* [WHAT IS BEING ASKED]
Reproduce the following rows word for word, keeping every line as it appears.

* [DATA]

────────────────

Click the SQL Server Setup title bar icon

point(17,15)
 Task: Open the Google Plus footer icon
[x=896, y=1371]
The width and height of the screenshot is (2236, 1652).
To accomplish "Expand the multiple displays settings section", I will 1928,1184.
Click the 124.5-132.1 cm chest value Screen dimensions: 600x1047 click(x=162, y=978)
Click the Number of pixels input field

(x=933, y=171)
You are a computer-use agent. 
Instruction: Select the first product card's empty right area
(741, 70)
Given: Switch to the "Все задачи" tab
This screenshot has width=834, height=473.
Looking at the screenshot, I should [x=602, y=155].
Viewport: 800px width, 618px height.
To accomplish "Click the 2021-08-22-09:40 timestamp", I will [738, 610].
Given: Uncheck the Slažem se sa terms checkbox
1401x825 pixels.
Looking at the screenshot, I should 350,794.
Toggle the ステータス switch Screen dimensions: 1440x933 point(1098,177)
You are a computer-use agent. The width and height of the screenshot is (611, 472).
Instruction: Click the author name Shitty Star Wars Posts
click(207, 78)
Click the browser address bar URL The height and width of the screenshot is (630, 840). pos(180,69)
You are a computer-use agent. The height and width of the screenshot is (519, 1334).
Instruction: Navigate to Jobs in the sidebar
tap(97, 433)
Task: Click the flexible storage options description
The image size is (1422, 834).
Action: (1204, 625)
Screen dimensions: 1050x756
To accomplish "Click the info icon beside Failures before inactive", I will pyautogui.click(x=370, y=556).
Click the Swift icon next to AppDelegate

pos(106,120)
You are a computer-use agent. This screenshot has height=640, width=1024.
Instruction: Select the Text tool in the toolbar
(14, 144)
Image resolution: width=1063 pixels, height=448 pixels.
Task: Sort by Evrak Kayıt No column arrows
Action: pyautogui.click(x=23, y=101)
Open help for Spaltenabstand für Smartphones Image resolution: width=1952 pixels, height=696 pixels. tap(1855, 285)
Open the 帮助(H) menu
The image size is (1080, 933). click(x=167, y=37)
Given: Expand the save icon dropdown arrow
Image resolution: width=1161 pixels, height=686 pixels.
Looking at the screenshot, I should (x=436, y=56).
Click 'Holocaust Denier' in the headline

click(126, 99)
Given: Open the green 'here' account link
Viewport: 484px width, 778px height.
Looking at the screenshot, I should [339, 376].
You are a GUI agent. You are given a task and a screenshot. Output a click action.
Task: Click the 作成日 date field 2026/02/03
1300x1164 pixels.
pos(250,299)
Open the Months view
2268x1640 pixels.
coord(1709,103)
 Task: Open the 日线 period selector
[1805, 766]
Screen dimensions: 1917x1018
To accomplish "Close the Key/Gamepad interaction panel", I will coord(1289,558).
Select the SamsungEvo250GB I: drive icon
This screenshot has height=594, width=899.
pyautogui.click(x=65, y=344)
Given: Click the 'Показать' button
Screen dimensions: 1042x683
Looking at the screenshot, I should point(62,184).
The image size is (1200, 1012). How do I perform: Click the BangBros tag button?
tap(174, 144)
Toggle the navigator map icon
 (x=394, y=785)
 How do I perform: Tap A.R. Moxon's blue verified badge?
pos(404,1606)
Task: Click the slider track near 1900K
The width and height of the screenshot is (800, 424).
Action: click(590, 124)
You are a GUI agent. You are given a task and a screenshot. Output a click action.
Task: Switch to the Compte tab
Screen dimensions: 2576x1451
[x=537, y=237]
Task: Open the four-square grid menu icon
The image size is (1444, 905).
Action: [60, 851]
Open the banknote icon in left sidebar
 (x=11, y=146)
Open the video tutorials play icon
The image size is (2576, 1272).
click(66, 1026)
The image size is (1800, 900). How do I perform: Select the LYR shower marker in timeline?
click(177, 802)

────────────────

* [WRITTEN RESPONSE]
Click the SQL Server Setup title bar icon

point(17,15)
 Task: Open the Google Plus footer icon
[x=896, y=1371]
The width and height of the screenshot is (2236, 1652).
To accomplish "Expand the multiple displays settings section", I will 1928,1184.
Click the 124.5-132.1 cm chest value Screen dimensions: 600x1047 click(x=162, y=978)
Click the Number of pixels input field

(x=933, y=171)
You are a computer-use agent. 
Instruction: Select the first product card's empty right area
(741, 70)
Given: Switch to the "Все задачи" tab
This screenshot has width=834, height=473.
Looking at the screenshot, I should [x=602, y=155].
Viewport: 800px width, 618px height.
To accomplish "Click the 2021-08-22-09:40 timestamp", I will [738, 610].
Given: Uncheck the Slažem se sa terms checkbox
1401x825 pixels.
Looking at the screenshot, I should 350,794.
Toggle the ステータス switch Screen dimensions: 1440x933 point(1098,177)
You are a computer-use agent. The width and height of the screenshot is (611, 472).
Instruction: Click the author name Shitty Star Wars Posts
click(207, 78)
Click the browser address bar URL The height and width of the screenshot is (630, 840). pos(180,69)
You are a computer-use agent. The height and width of the screenshot is (519, 1334).
Instruction: Navigate to Jobs in the sidebar
tap(97, 433)
Task: Click the flexible storage options description
The image size is (1422, 834).
Action: (1204, 625)
Screen dimensions: 1050x756
To accomplish "Click the info icon beside Failures before inactive", I will pyautogui.click(x=370, y=556).
Click the Swift icon next to AppDelegate

pos(106,120)
You are a computer-use agent. This screenshot has height=640, width=1024.
Instruction: Select the Text tool in the toolbar
(14, 144)
Image resolution: width=1063 pixels, height=448 pixels.
Task: Sort by Evrak Kayıt No column arrows
Action: pyautogui.click(x=23, y=101)
Open help for Spaltenabstand für Smartphones Image resolution: width=1952 pixels, height=696 pixels. tap(1855, 285)
Open the 帮助(H) menu
The image size is (1080, 933). click(x=167, y=37)
Given: Expand the save icon dropdown arrow
Image resolution: width=1161 pixels, height=686 pixels.
Looking at the screenshot, I should (x=436, y=56).
Click 'Holocaust Denier' in the headline

click(126, 99)
Given: Open the green 'here' account link
Viewport: 484px width, 778px height.
Looking at the screenshot, I should [339, 376].
You are a GUI agent. You are given a task and a screenshot. Output a click action.
Task: Click the 作成日 date field 2026/02/03
1300x1164 pixels.
pos(250,299)
Open the Months view
2268x1640 pixels.
coord(1709,103)
 Task: Open the 日线 period selector
[1805, 766]
Screen dimensions: 1917x1018
To accomplish "Close the Key/Gamepad interaction panel", I will coord(1289,558).
Select the SamsungEvo250GB I: drive icon
This screenshot has height=594, width=899.
pyautogui.click(x=65, y=344)
Given: Click the 'Показать' button
Screen dimensions: 1042x683
Looking at the screenshot, I should point(62,184).
The image size is (1200, 1012). How do I perform: Click the BangBros tag button?
tap(174, 144)
Toggle the navigator map icon
 (x=394, y=785)
 How do I perform: Tap A.R. Moxon's blue verified badge?
pos(404,1606)
Task: Click the slider track near 1900K
The width and height of the screenshot is (800, 424).
Action: click(590, 124)
You are a GUI agent. You are given a task and a screenshot. Output a click action.
Task: Switch to the Compte tab
Screen dimensions: 2576x1451
[x=537, y=237]
Task: Open the four-square grid menu icon
The image size is (1444, 905).
Action: [60, 851]
Open the banknote icon in left sidebar
 (x=11, y=146)
Open the video tutorials play icon
The image size is (2576, 1272).
click(66, 1026)
The image size is (1800, 900). How do I perform: Select the LYR shower marker in timeline?
click(177, 802)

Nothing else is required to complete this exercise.